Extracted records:
━━━━━━━━

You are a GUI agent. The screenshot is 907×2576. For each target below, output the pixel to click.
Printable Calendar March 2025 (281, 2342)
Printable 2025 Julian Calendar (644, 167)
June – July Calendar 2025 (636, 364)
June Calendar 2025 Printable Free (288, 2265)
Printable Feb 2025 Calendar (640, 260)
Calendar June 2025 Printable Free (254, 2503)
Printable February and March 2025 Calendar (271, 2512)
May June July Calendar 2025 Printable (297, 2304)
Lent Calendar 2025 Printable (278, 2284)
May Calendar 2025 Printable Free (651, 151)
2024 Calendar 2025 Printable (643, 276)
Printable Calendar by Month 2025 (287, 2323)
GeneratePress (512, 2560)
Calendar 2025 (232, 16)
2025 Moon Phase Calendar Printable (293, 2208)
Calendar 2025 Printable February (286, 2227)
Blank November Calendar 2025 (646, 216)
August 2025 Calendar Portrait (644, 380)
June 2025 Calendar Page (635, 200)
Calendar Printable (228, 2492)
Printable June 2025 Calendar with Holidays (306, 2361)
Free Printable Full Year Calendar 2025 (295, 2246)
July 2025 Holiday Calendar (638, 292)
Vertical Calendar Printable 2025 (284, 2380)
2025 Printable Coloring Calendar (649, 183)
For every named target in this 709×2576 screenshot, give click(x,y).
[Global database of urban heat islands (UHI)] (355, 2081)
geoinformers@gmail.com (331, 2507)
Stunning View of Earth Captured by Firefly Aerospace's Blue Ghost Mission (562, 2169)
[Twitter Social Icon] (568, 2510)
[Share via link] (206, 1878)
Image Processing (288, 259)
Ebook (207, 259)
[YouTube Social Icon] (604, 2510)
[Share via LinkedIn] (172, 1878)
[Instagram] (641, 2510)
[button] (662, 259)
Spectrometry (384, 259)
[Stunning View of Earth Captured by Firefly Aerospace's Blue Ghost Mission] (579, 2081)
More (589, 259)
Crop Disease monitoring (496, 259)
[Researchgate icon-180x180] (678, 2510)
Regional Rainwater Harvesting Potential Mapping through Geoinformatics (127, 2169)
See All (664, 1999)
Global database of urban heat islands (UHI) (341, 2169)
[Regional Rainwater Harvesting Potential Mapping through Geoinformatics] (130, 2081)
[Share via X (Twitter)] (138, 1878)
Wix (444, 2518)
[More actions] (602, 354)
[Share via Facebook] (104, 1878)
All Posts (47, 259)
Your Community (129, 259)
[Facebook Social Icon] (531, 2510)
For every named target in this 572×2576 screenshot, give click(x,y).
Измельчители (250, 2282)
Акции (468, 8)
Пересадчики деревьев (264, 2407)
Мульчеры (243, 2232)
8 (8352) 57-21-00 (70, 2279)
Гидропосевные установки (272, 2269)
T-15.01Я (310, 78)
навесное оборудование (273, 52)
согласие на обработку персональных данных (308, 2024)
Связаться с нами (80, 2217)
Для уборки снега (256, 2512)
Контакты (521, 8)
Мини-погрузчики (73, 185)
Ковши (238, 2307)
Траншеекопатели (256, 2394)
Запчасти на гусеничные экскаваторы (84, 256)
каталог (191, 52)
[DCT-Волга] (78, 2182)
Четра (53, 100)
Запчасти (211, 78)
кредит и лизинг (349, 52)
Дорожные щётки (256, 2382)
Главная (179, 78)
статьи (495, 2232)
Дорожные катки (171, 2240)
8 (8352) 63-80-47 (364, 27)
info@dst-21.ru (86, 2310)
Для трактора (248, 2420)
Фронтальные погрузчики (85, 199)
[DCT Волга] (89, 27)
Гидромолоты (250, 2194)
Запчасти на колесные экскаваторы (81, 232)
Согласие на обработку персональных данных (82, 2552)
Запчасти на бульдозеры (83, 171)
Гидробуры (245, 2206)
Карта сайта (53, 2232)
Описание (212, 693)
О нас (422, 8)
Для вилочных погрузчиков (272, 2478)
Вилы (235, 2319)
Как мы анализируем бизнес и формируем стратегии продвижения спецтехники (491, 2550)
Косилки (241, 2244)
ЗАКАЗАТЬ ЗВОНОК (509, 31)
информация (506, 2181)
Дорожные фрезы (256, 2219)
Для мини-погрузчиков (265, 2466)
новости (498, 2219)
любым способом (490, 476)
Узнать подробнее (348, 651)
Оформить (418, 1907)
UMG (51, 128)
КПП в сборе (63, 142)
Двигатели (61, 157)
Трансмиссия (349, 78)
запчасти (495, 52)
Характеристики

━━━━━━━━

PROBLEM REQUIREMENTS
Take the records and restate them word for word.

YOUR RESPONSE
You are a GUI agent. The screenshot is 907×2576. For each target below, output the pixel to click.
Printable Calendar March 2025 (281, 2342)
Printable 2025 Julian Calendar (644, 167)
June – July Calendar 2025 (636, 364)
June Calendar 2025 Printable Free (288, 2265)
Printable Feb 2025 Calendar (640, 260)
Calendar June 2025 Printable Free (254, 2503)
Printable February and March 2025 Calendar (271, 2512)
May June July Calendar 2025 Printable (297, 2304)
Lent Calendar 2025 Printable (278, 2284)
May Calendar 2025 Printable Free (651, 151)
2024 Calendar 2025 Printable (643, 276)
Printable Calendar by Month 2025 (287, 2323)
GeneratePress (512, 2560)
Calendar 2025 (232, 16)
2025 Moon Phase Calendar Printable (293, 2208)
Calendar 2025 Printable February (286, 2227)
Blank November Calendar 2025 (646, 216)
August 2025 Calendar Portrait (644, 380)
June 2025 Calendar Page (635, 200)
Calendar Printable (228, 2492)
Printable June 2025 Calendar with Holidays (306, 2361)
Free Printable Full Year Calendar 2025 (295, 2246)
July 2025 Holiday Calendar (638, 292)
Vertical Calendar Printable 2025 (284, 2380)
2025 Printable Coloring Calendar (649, 183)
For every named target in this 709×2576 screenshot, give click(x,y).
[Global database of urban heat islands (UHI)] (355, 2081)
geoinformers@gmail.com (331, 2507)
Stunning View of Earth Captured by Firefly Aerospace's Blue Ghost Mission (562, 2169)
[Twitter Social Icon] (568, 2510)
[Share via link] (206, 1878)
Image Processing (288, 259)
Ebook (207, 259)
[YouTube Social Icon] (604, 2510)
[Share via LinkedIn] (172, 1878)
[Instagram] (641, 2510)
[button] (662, 259)
Spectrometry (384, 259)
[Stunning View of Earth Captured by Firefly Aerospace's Blue Ghost Mission] (579, 2081)
More (589, 259)
Crop Disease monitoring (496, 259)
[Researchgate icon-180x180] (678, 2510)
Regional Rainwater Harvesting Potential Mapping through Geoinformatics (127, 2169)
See All (664, 1999)
Global database of urban heat islands (UHI) (341, 2169)
[Regional Rainwater Harvesting Potential Mapping through Geoinformatics] (130, 2081)
[Share via X (Twitter)] (138, 1878)
Wix (444, 2518)
[More actions] (602, 354)
[Share via Facebook] (104, 1878)
All Posts (47, 259)
Your Community (129, 259)
[Facebook Social Icon] (531, 2510)
For every named target in this 572×2576 screenshot, give click(x,y).
Измельчители (250, 2282)
Акции (468, 8)
Пересадчики деревьев (264, 2407)
Мульчеры (243, 2232)
8 (8352) 57-21-00 (70, 2279)
Гидропосевные установки (272, 2269)
T-15.01Я (310, 78)
навесное оборудование (273, 52)
согласие на обработку персональных данных (308, 2024)
Связаться с нами (80, 2217)
Для уборки снега (256, 2512)
Контакты (521, 8)
Мини-погрузчики (73, 185)
Ковши (238, 2307)
Траншеекопатели (256, 2394)
Запчасти на гусеничные экскаваторы (84, 256)
каталог (191, 52)
[DCT-Волга] (78, 2182)
Четра (53, 100)
Запчасти (211, 78)
кредит и лизинг (349, 52)
Дорожные щётки (256, 2382)
Главная (179, 78)
статьи (495, 2232)
Дорожные катки (171, 2240)
8 (8352) 63-80-47 (364, 27)
info@dst-21.ru (86, 2310)
Для трактора (248, 2420)
Фронтальные погрузчики (85, 199)
[DCT Волга] (89, 27)
Гидромолоты (250, 2194)
Запчасти на колесные экскаваторы (81, 232)
Согласие на обработку персональных данных (82, 2552)
Запчасти на бульдозеры (83, 171)
Гидробуры (245, 2206)
Карта сайта (53, 2232)
Описание (212, 693)
О нас (422, 8)
Для вилочных погрузчиков (272, 2478)
Вилы (235, 2319)
Как мы анализируем бизнес и формируем стратегии продвижения спецтехники (491, 2550)
Косилки (241, 2244)
ЗАКАЗАТЬ ЗВОНОК (509, 31)
информация (506, 2181)
Дорожные фрезы (256, 2219)
Для мини-погрузчиков (265, 2466)
новости (498, 2219)
любым способом (490, 476)
Узнать подробнее (348, 651)
Оформить (418, 1907)
UMG (51, 128)
КПП в сборе (63, 142)
Двигатели (61, 157)
Трансмиссия (349, 78)
запчасти (495, 52)
Характеристики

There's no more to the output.